You can even set an organization if you need and if you have a professional DNS. You should follow instructions at the following link
If you want to avoid the next few steps, you can use the docker image already created for you.
It has all the tools needed: gcloud cli, terraform, etc...
To set up the Google Cloud SDK on your computer, follow the instructions provided for your specific operating system. Once you have installed the gcloud command-line interface (CLI), open a terminal window and run the following command. This will allow Terraform to use your default credentials for authentication.
gcloud auth application-default login
To use Terraform, you will first need to install the Terraform CLI on your local machine. Follow the instructions provided at the following link to complete the installation.
You can just do it through the Github UI and then clone it to your local machine.
Or if you want to fork the repository with the following command:
gh repo fork REPOSITORY --org ORGANIZATION --clone=true
Then you will need to install Github CLI with the following instructions
TODO document github PAT
To create the resources on Google Cloud, you will first have to fill your .env file. We provided a template, you can just copy it and rename it to .env.

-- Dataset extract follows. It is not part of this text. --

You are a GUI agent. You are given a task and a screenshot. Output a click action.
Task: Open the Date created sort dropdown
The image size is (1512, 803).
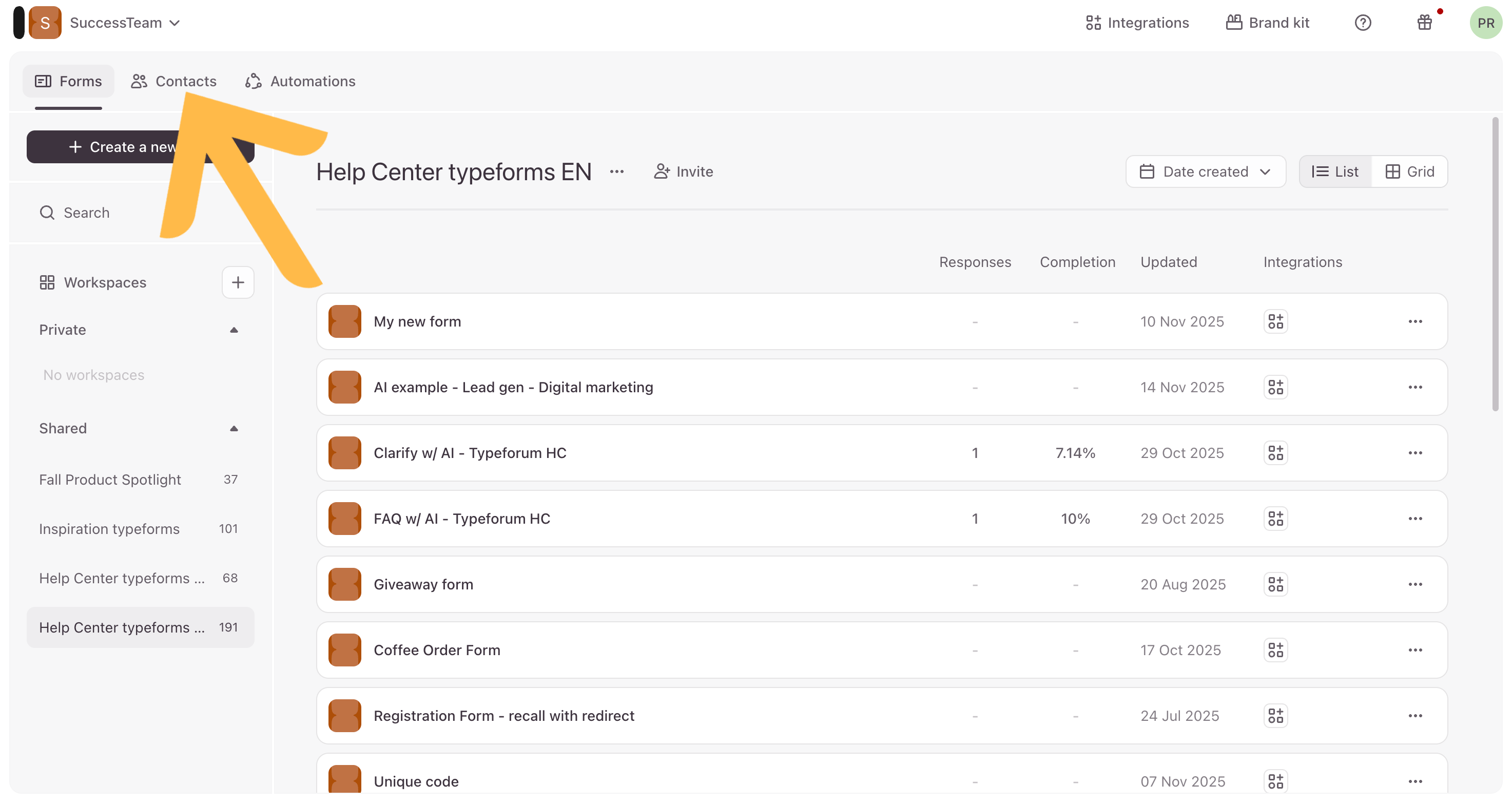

Then you only need to fill what you want. BILLING_ID (which we already have thanks to step 1), PROJECT, REGION and ZONE should at least be set. You can keep default REGION and ZONE that we set in the template file. Make sure that your PROJECT variable is 6 to 30 characters in length and only contains lowercase letters, numbers, and hyphens.
If you setup an organization (optional), you can also create a folder (optional). In order to do this optional step, fill the FOLDER_NAME value in your .env
file and afterwards just run:
make create-folder
Check the FOLDER_ID value on the CLI, here is an example, the value is the one under the green rectange. Just fill the .env
file with this value.
Finally run the following command in a terminal window:
make all
This will create a google project, a gcs bucket for Terraform state infrastructure storage and deploy the IaC afterwards. That's it.
You can enable IAP and HTTPS endpoints for Airbyte and Lightdash instances. This is set in the load_balancer files and through your DNS variable that you can optionally set in your .env
file.
You will get your two instances only available on your DNS with IAP authenticated users : airbyte.yourdns.com / lightdash.yourdns.com.
If you want to directly access your airbyte instance, we can tunnel the instance IP to our localhost with this command:
make airbyte-tunnel
You can now create connectors between your sources and destinations on the url localhost:8002
When you don't need to connect to the instance anymore just run:
make airbyte-fuser
You can initialize a dbt project with the command:
make dbt-init
It will be based on three env variables located in your .env file: PROJECT, DBT_PROJECT and DBT_DATASET.
Then you can locally run your models, views, etc... with the following command:
make dbt-run
TODO develop serverless dbt
If you want to directly access your lightdash instance, we can tunnel the instance IP to our localhost with this command:
make lightdash-tunnel
You can now connect on the url localhost:8003, sadly Lightdash isn't really terraform friendly so we need to do some UI few steps. For now I don't know how to automate this, I will need to deep dive in the CLI (or even API if there is any)
See Lightdash initial project setup tutorial in our docs here
When you don't need to connect to the instance anymore just run:
make lightdash-fuser